Top of SOURCE TEXT

06Audit evidence for investigations and breach response

When the Office for Civil Rights opens an investigation, or when you must determine whether an incident was a breach, the question is concrete: who accessed what PHI, when, and under what authorization. An AI system that cannot answer this is a liability, because the absence of a record is treated as the absence of control.

The evidence has to satisfy a few properties at once. It must be content-free, recording the decision, the fields, the role, and a hash rather than the PHI itself, so the audit trail is not a second copy of the data to protect. It must be signed, so each entry's integrity can be verified. It must be hash-chained and append-only, so that altering or deleting any entry breaks the chain and the tampering is visible. And it should be verifiable offline, so an auditor can confirm the record without trusting the vendor that produced it.

A breach analysis turns on what the model received, not just what it returned. If you can show a field was withheld before the prompt was built, you can show the model never held it, and there is nothing to have disclosed.

Logged this way, the audit trail does double duty: it demonstrates minimum necessary was enforced field by field, and it gives breach response a precise account of exposure instead of a guess.

07FHIR R4 classification

Healthcare data does not arrive as neat labeled fields. It arrives as FHIR resources, X12 claims, and free text. To apply minimum necessary, the control layer first has to know what each field is. A FHIR R4 Observation, Condition, MedicationRequest, or Patient resource carries dozens of elements, and a policy can only act on them once they are classified by sensitivity and type.

Automatic FHIR R4 classification maps incoming resources to the categories your policy understands, so that a substance-use Condition, a psychotherapy note, or an HIV lab Observation is recognized and governed without someone hand-labeling every feed. The same applies to X12 EDI claims data on the billing side. Classification is the step that makes field-level redaction possible at scale rather than as a one-off integration.

08What to require from an AI vendor

If you are evaluating an AI vendor that will touch PHI, the diligence is specific. Ask for these and read the answers closely.

Vendor requirements

A signed BAA before any PHI is shared, with use restricted to permitted purposes and training on your data prohibited unless explicitly authorized.
Field-level access control tied to role, not just an application-level login, so the minimum necessary standard is enforceable per request.
Deterministic policy decisions that produce the same verdict for the same inputs, so access is explainable and reproducible.
Data residency that keeps PHI inside your boundary, with self-managed, on-premises, or air-gapped options where required.
Signed, content-free, tamper-evident evidence of every access decision, verifiable offline.
Encryption in transit and at rest, with bring-your-own-key available where your policy demands it.
Fail-closed behavior, so that an error or timeout blocks the request rather than releasing PHI by default.

Note what is not on this list: a claim of being HIPAA certified. No such certification exists. A vendor provides controls and evidence; the covered entity or business associate remains responsible for compliance. A vendor that markets itself as HIPAA certified is telling you something about its rigor, and not in its favor.

Bottom of SOURCE TEXT
Top of DATA SUPPLIED

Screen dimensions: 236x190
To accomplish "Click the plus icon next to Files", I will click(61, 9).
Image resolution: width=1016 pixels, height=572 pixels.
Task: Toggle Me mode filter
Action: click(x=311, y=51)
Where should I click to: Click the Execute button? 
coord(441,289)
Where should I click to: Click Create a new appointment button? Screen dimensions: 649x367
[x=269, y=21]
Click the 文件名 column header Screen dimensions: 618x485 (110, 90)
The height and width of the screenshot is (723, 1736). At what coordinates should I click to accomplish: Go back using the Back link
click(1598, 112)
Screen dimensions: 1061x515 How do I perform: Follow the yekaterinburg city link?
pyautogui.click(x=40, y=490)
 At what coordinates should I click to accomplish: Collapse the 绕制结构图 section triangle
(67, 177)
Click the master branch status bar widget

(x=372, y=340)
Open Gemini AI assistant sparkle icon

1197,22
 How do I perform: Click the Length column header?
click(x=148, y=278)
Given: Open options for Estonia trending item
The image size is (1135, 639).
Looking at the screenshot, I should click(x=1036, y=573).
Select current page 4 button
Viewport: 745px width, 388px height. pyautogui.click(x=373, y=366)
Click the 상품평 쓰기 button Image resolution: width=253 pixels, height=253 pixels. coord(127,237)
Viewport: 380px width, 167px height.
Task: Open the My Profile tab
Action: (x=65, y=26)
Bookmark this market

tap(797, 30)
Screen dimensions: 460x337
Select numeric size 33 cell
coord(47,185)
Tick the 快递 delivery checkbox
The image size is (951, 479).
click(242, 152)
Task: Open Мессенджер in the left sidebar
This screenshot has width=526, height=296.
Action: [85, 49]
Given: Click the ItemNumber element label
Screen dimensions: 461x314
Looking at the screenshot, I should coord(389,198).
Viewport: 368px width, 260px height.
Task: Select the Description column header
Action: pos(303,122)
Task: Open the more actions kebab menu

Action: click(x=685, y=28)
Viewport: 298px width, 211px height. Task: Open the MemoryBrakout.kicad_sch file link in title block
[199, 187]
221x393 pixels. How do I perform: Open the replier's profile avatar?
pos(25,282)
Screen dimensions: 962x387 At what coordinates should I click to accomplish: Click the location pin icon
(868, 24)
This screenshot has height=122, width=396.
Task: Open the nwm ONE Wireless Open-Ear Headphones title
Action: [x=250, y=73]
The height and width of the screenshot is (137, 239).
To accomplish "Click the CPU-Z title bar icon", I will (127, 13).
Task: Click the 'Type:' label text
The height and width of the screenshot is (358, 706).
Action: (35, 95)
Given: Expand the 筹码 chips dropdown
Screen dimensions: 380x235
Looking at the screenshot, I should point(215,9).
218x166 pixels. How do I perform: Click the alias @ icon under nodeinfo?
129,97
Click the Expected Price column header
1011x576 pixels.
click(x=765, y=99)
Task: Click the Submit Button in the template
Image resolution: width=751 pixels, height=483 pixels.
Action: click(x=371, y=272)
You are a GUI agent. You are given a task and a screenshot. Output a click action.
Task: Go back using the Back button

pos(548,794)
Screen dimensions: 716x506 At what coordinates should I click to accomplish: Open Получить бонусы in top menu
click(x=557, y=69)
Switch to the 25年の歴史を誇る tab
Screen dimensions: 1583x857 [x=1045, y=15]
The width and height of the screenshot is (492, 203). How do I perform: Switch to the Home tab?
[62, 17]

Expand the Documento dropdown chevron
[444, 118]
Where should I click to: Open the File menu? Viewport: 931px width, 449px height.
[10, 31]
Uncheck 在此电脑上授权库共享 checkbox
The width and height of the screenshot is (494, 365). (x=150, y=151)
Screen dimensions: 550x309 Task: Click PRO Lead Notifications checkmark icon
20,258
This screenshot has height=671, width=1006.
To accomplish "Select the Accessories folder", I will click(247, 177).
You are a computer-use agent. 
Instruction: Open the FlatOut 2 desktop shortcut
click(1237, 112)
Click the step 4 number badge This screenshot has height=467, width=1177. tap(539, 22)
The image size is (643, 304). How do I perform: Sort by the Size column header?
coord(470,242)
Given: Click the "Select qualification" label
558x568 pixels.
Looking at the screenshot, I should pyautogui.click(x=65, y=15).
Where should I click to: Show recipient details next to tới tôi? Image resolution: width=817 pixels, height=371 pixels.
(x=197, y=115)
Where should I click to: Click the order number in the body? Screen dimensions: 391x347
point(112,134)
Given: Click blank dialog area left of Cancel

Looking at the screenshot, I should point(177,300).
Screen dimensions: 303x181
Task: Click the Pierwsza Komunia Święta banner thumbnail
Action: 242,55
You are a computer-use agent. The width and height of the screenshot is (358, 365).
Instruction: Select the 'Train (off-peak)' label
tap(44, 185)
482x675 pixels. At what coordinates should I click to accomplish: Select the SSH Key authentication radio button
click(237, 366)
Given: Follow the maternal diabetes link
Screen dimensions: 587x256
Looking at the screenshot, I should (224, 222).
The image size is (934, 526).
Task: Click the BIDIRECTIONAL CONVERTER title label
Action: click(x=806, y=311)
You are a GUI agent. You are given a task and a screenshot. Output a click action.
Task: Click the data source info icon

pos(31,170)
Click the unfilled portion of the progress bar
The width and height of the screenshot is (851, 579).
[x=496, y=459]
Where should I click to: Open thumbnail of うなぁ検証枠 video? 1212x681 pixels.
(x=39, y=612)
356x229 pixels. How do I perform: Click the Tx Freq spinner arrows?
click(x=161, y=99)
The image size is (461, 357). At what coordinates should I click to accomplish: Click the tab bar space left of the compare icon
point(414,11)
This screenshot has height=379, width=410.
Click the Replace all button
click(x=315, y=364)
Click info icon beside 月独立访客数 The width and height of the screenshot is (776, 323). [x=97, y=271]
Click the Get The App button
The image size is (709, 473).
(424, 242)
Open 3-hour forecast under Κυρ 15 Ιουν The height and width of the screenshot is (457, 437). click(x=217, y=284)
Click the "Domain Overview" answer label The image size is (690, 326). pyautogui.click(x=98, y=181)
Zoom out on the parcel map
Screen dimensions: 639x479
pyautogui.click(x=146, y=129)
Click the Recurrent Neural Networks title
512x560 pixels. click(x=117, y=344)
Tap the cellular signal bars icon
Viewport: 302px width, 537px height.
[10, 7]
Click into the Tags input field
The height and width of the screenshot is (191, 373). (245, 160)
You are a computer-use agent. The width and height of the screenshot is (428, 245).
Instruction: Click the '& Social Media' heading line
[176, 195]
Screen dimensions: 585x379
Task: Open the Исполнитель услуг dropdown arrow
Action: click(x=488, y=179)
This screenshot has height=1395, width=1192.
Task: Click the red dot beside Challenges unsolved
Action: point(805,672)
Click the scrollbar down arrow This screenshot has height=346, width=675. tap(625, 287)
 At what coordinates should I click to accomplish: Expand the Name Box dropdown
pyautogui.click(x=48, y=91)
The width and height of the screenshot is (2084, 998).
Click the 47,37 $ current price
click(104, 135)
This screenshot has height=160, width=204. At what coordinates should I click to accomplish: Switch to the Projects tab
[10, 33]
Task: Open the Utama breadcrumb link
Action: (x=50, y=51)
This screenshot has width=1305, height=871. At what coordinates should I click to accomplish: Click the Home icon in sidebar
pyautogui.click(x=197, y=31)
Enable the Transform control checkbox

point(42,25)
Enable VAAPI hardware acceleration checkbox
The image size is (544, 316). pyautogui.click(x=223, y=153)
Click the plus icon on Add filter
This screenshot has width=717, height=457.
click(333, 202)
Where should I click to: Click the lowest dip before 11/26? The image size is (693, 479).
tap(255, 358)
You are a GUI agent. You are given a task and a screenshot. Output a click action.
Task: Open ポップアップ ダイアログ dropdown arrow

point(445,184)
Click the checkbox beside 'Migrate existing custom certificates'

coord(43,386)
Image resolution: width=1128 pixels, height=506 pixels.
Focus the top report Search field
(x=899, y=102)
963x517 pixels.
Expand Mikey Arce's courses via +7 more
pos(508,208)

Bottom of DATA SUPPLIED

WORK ORDER A:
Reproduce the passage of the PHI compliance text from "A breach analysis" to "to have disclosed.".
WORK ORDER B:
According to the PHI compliance text, what does fail-closed behavior do when an error or timeout occurs?

WRITTEN SOLUTION A:
A breach analysis turns on what the model received, not just what it returned. If you can show a field was withheld before the prompt was built, you can show the model never held it, and there is nothing to have disclosed.

WRITTEN SOLUTION B:
It blocks the request rather than releasing PHI by default.